The altitude at apogee, $h_a$, is given by $$ h_a = r_a - R^{Equator} \tag{2.4} $$ or $$ h_a = a(1+e) - R^{Equator} \tag{2.5} $$ which gives $h_a = 1203.66$.

h_a = a*(1+e) - R_Equator
h_a

1203.6666666666679

Question 2#

The satellite carries a camera with a field of view of $26^o$. The camera has a CCD array of $1000$ pixels. Compute the resolution per pixel of this camera at perigee and apogee.

Solution 2#

The resolution, which has units of $m/ pixel$, is a function of a parameter called swath; a schematic to understand this is sketched out below.

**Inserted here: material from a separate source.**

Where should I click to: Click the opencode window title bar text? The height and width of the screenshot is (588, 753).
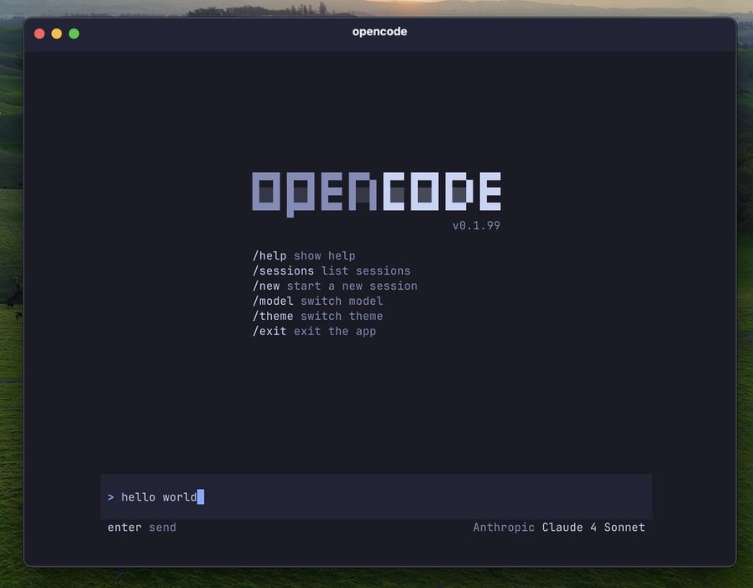pos(379,32)
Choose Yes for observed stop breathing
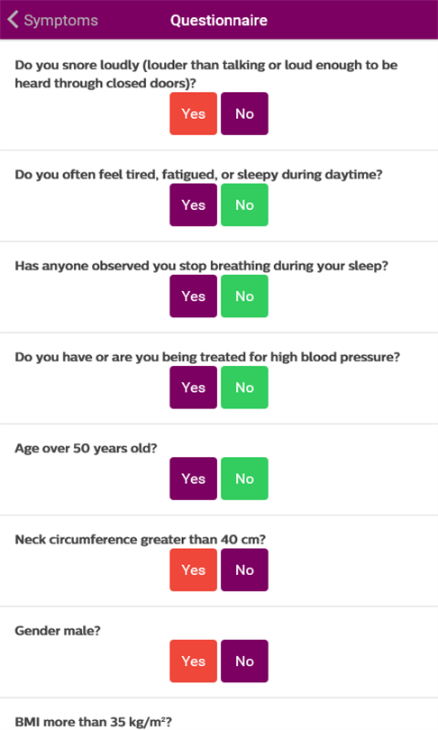Viewport: 438px width, 730px height. tap(193, 297)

In the above $FoV$ is the field of view of the imaging system (i.e., CCD array), which is in radians. Form this, we can see that swath, $s$, can be calucalted easily. For example, the swath from perigee, $s_p$, $$ s_p = 2*h_p*\tan(FoV/2). \tag{2.6} $$ You should be able to justify to yourselves why the above formula is correct based on fundamental trigonometry. Once $s_p$ is known, we can calculate the resolution from perigee, $r_p$: $$ r_p = \frac{s_p}{\textrm{number of pixels}} \tag{2.7} $$ You can repeat this process for to determine $r_a$, (where the subscript $a$ corresponds to apogee). It is easier and clearer to do the above work with a computer; in this module, we make use of the Python programming language. To aid our computations, Python has a mathz library from which we can import the tanandpi` functions for accurate calculations.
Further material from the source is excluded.